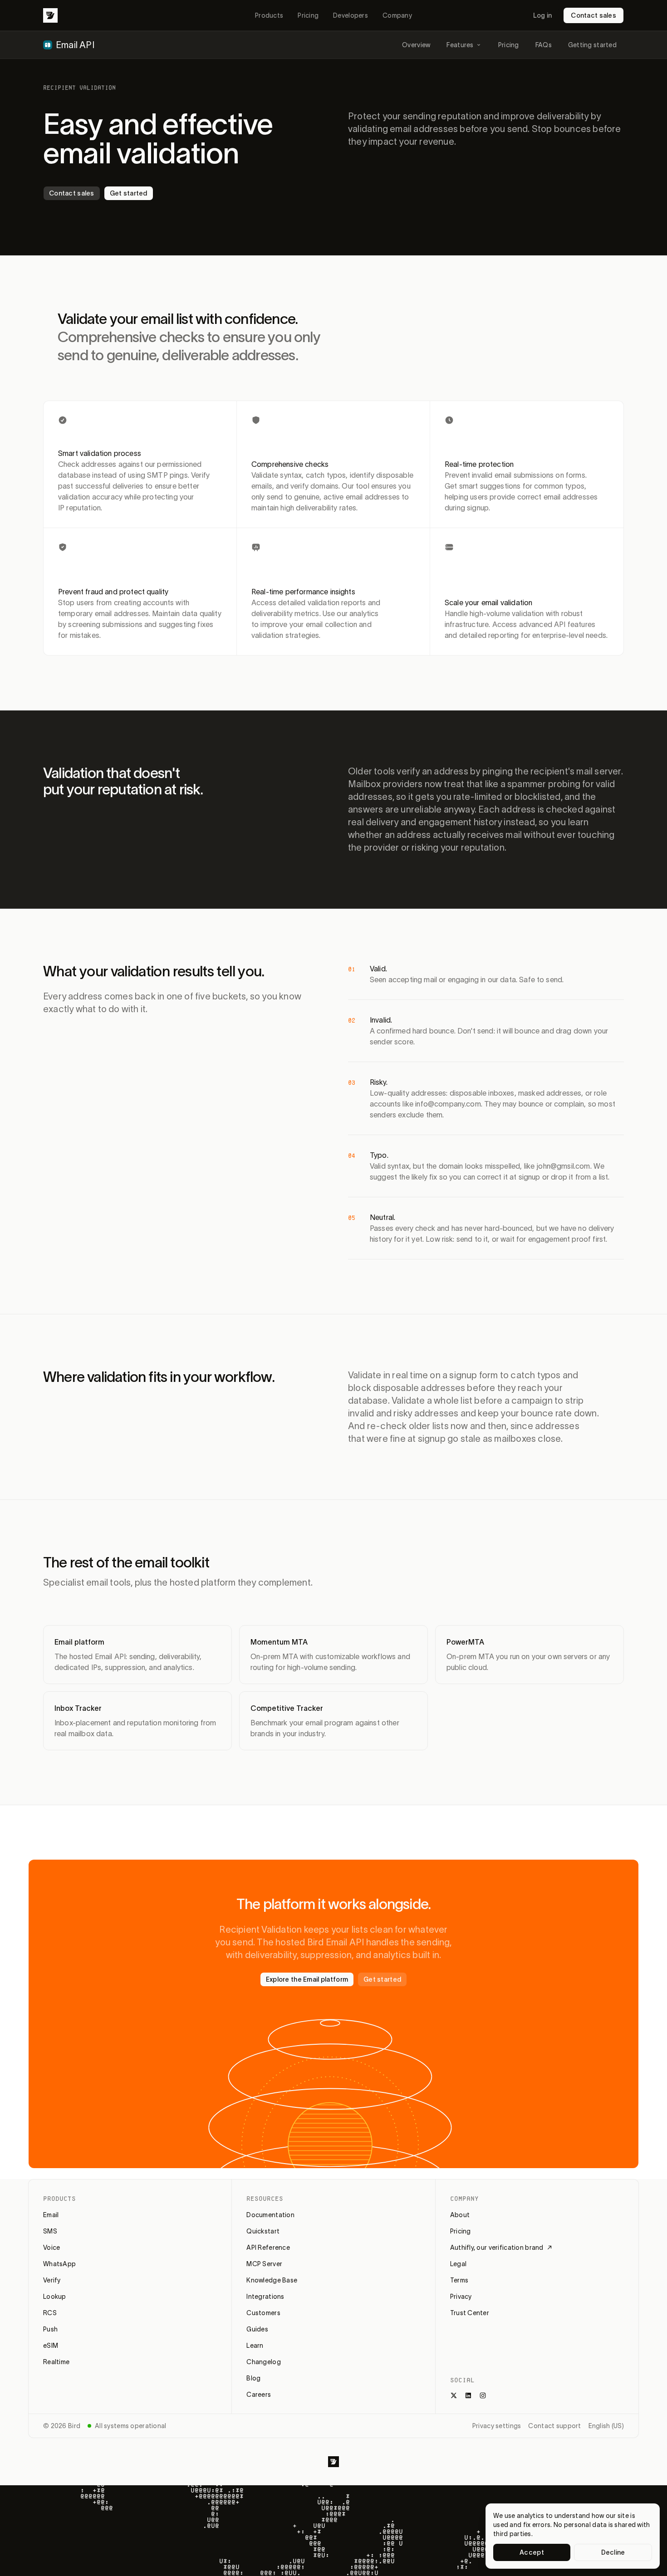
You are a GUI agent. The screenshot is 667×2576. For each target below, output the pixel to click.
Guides (257, 2329)
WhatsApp (59, 2263)
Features (459, 45)
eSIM (50, 2345)
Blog (253, 2378)
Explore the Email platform (307, 1979)
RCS (50, 2312)
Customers (263, 2312)
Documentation (270, 2214)
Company (397, 15)
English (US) (606, 2425)
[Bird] (50, 15)
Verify (52, 2280)
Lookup (54, 2296)
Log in (542, 15)
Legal (458, 2263)
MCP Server (264, 2263)
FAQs (543, 45)
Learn (254, 2345)
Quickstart (263, 2231)
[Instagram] (482, 2395)
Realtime (56, 2361)
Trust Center (469, 2312)
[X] (453, 2395)
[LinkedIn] (468, 2395)
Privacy (461, 2296)
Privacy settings (496, 2425)
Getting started (592, 45)
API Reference (268, 2247)
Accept (532, 2552)
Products (269, 15)
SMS (50, 2231)
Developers (350, 15)
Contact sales (593, 15)
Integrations (265, 2296)
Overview (416, 45)
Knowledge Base (271, 2280)
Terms (459, 2280)
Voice (51, 2247)
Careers (258, 2394)
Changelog (263, 2361)
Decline (613, 2552)
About (460, 2214)
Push (50, 2329)
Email (51, 2214)
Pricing (308, 15)
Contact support (554, 2425)
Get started (128, 193)
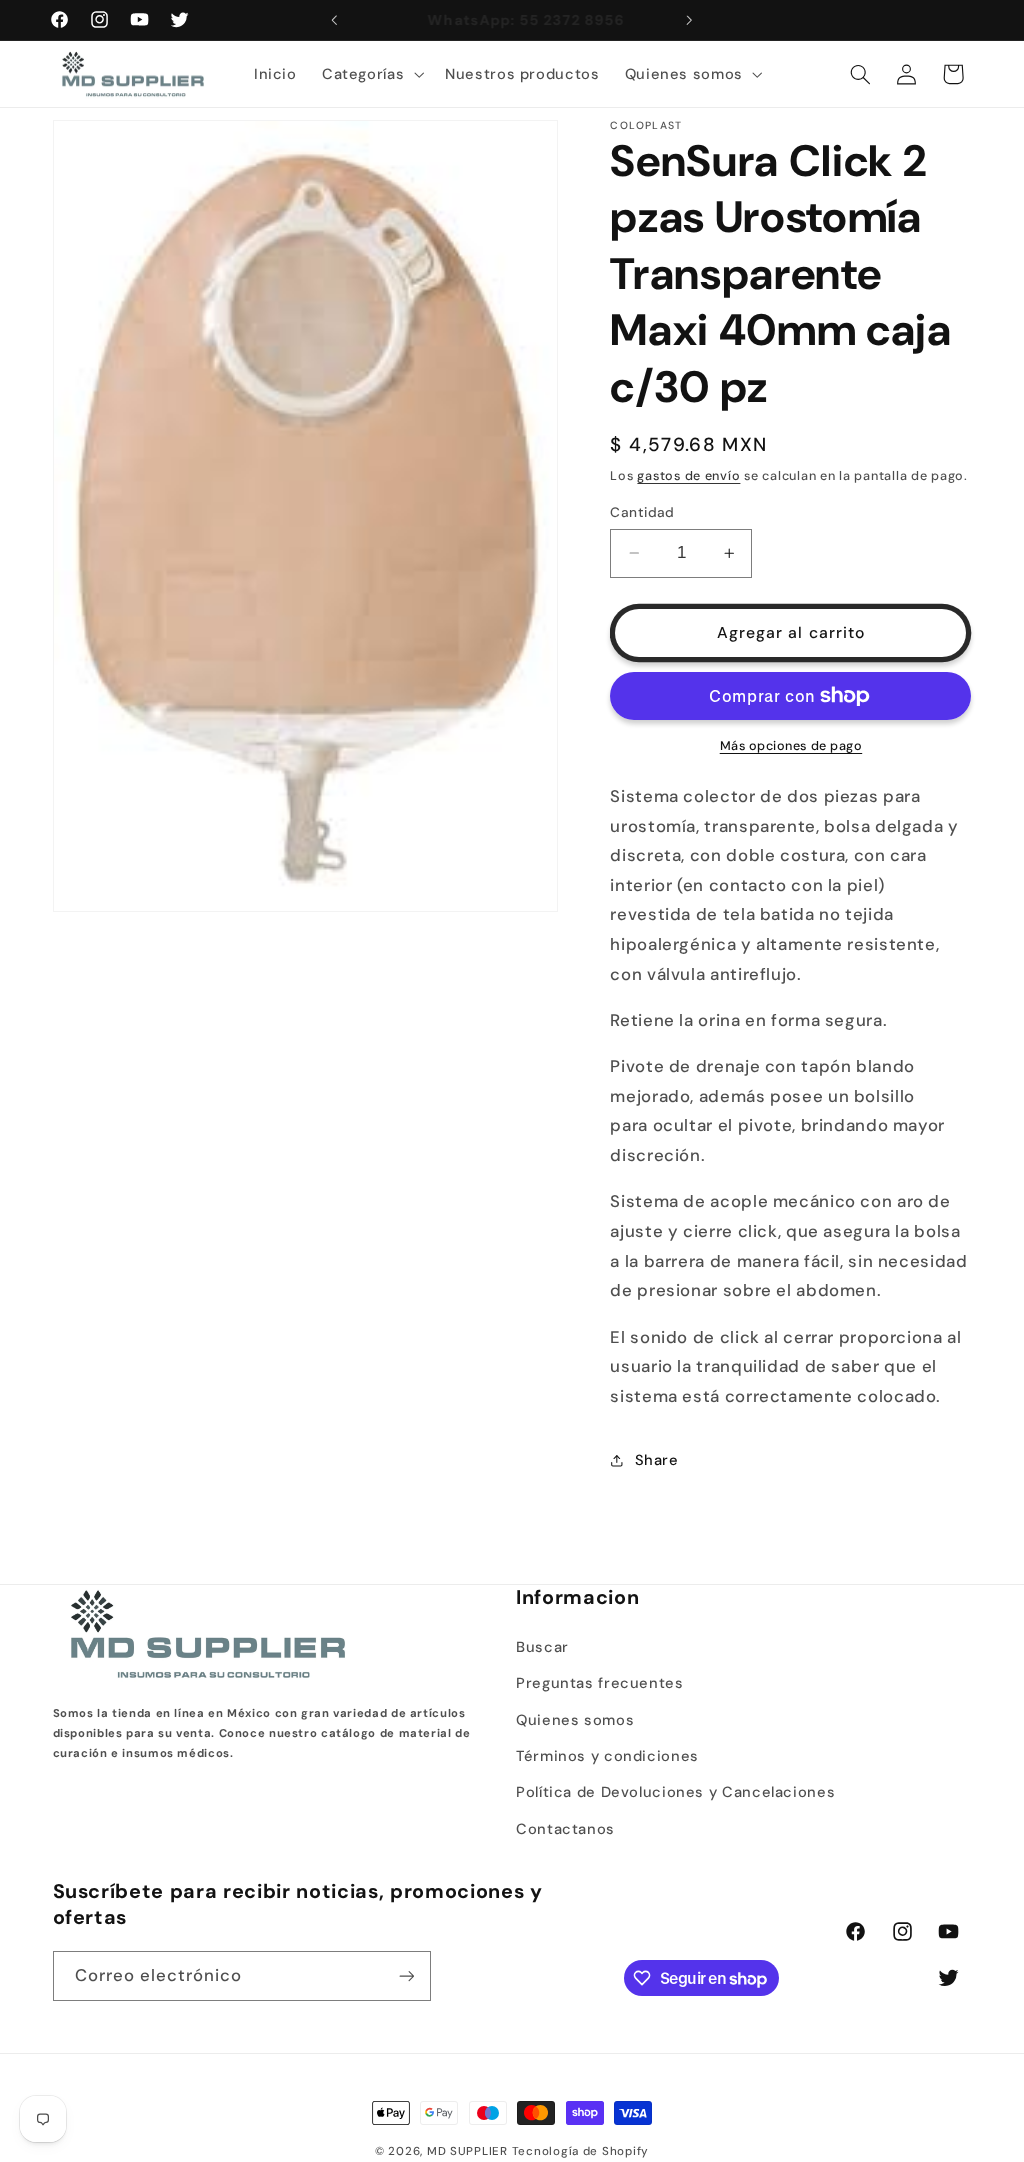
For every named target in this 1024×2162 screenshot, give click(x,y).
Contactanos (565, 1829)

• [PROBLEM DETAILS]:
Search the data for "target". Copy every matching line.

• [RESPONSE TO THE EXERCISE]:
You are a GUI agent. The screenshot is 667×2576. For each target below, output the pixel to click.
For every named target in this 1024×2162 screenshot, give click(x,y).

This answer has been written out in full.